Hm, no solutions on AoPS yet, weird, seeing that every team on the MEMO has solved this one. My - kind of weird - solution follows. It'd be better with pictures. We'll prove that the maximal number of houses is $64-14=50$. It is easy to find an example to verify that it is possible. Now look at each row and especially look at the number of cells without houses. We'll call those cells empty.
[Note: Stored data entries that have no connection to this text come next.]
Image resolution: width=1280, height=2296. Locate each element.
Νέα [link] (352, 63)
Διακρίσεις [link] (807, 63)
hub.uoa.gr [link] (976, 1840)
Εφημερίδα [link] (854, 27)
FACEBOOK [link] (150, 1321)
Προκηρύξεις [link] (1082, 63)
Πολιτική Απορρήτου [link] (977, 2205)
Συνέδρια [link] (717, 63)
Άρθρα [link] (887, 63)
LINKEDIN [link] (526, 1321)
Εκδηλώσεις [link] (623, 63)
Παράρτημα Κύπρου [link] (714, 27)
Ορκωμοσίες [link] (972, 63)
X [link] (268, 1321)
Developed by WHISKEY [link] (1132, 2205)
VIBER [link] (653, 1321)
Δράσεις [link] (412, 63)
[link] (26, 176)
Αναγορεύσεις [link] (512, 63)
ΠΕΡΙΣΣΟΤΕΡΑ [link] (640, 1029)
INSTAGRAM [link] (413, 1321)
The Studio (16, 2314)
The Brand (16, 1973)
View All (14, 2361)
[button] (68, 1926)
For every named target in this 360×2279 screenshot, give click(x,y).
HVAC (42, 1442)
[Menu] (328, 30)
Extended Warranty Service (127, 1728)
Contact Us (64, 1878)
Call the rows $R_1,R_2,\dots,R_8$ from the top to the bottom and let the number of empty cells in those rows be $r_1,r_2,\dots,r_8$. Now if $r_i=0$, then it's easy to see that $r_{i+1} \geq 6$, you'd have to let the middle $6$ cells of $R_{i+1}$ be empty, else a house in $R_i$ would be in the shade. If $r_i=1$, then it's easy to check that $r_{i+1} \geq 3$. Again, it is easier to visualise this with a picture. Consider two cases. CASE 1: Let $r_7=0$ or $r_7=1$. Observe that for $r_n = 0$ or $r_n = 1$ for $1 \leq n \leq 7$, we can take the pair $r_n+r_{n+1} \geq 4$. For $r_m=2$ or $r_m=3$ for $1 \leq m \leq 8$, we automatically get $r_m \geq 2$. So we can bundle those numbers in pairs and single numbers with each averaging $2$ per term. Basically we look at $r_1$. If it was $0$ or $1$, then we'd pair up $r_1$ and $r_2$, their sum would be at least $4$. Then we'd look at $r_3$. If it were $0$ or $1$, then again, we'd pair up $r_3$ and $r_4$. Else $r_3 \geq 2$ and we'd immediately go to $r_4$, and so on. So \[ r_1+r_2+r_3+\dots+r_8 \geq 16. \]Up to case 2. CASE 2: Let $r_7 \geq 2$. By the same procedure as above, we get \[ r_1+r_2+r_3+\dots+r_7+r_8 \geq 14+r_8 \geq 14. \]And $14$ can be reached. So it is indeed the minimum of empty cells and thus $50$ is indeed the maximal number of houses.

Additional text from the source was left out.